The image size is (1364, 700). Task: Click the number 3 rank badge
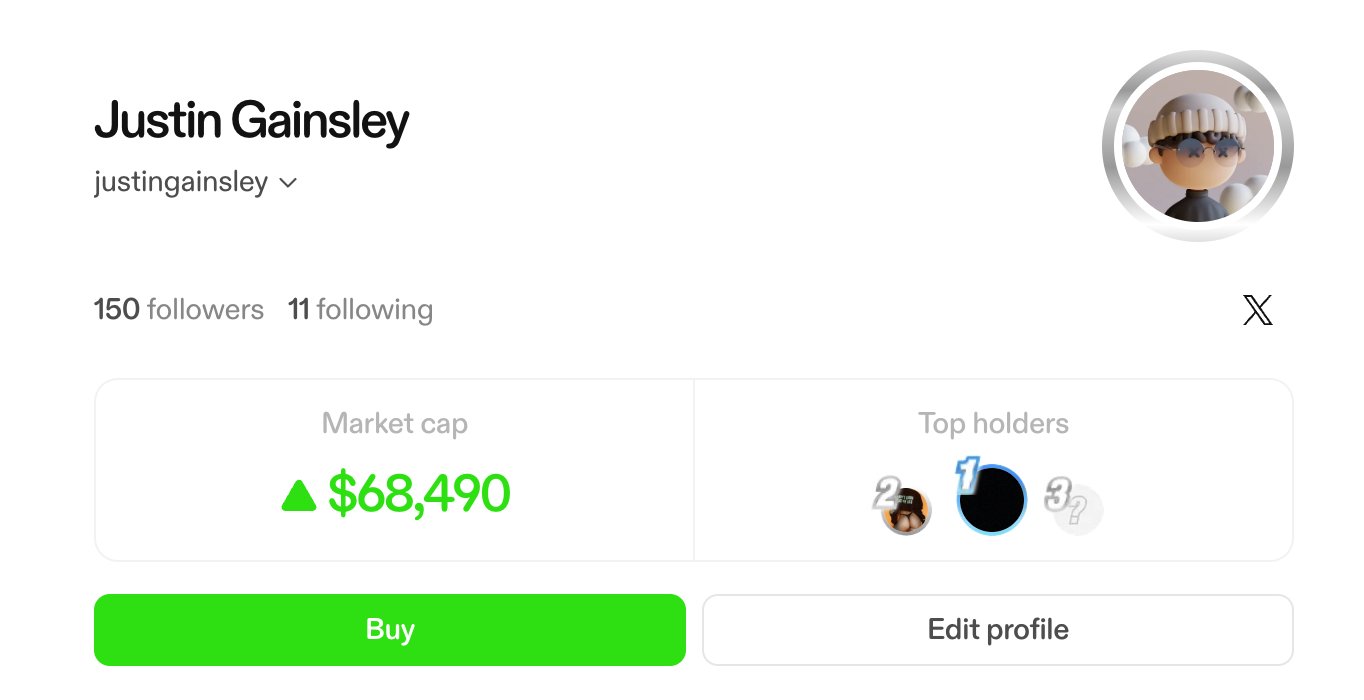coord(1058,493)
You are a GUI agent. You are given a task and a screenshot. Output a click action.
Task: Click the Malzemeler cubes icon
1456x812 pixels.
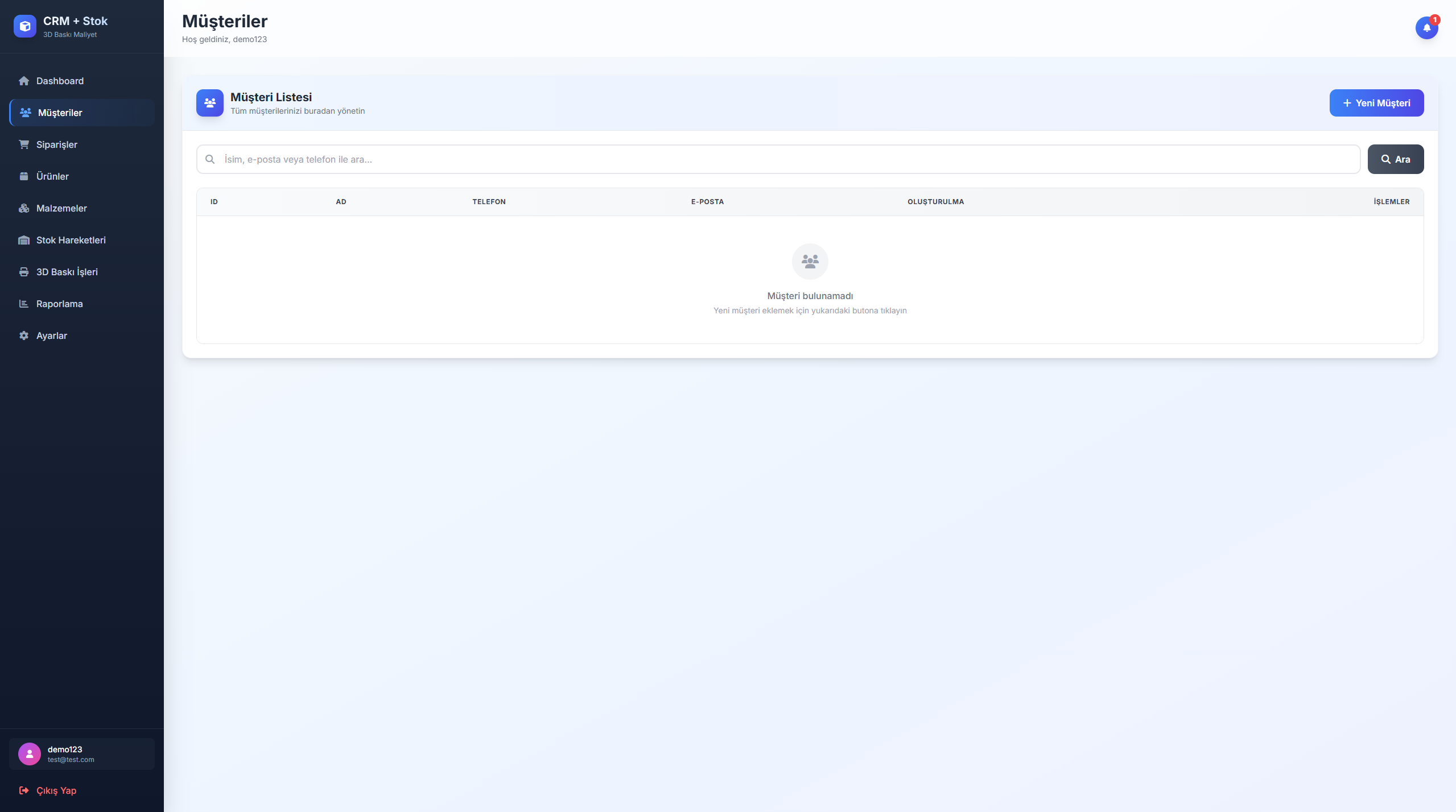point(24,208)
★ ★ ★ ★ ★ ★ ★
Copy the text of both items above word for word, leaving out the pictures.

COMPLETE ANSWER:
The image size is (1364, 700). Task: Click the number 3 rank badge
coord(1058,493)
You are a GUI agent. You are given a task and a screenshot. Output a click action.
Task: Click the Malzemeler cubes icon
1456x812 pixels.
point(24,208)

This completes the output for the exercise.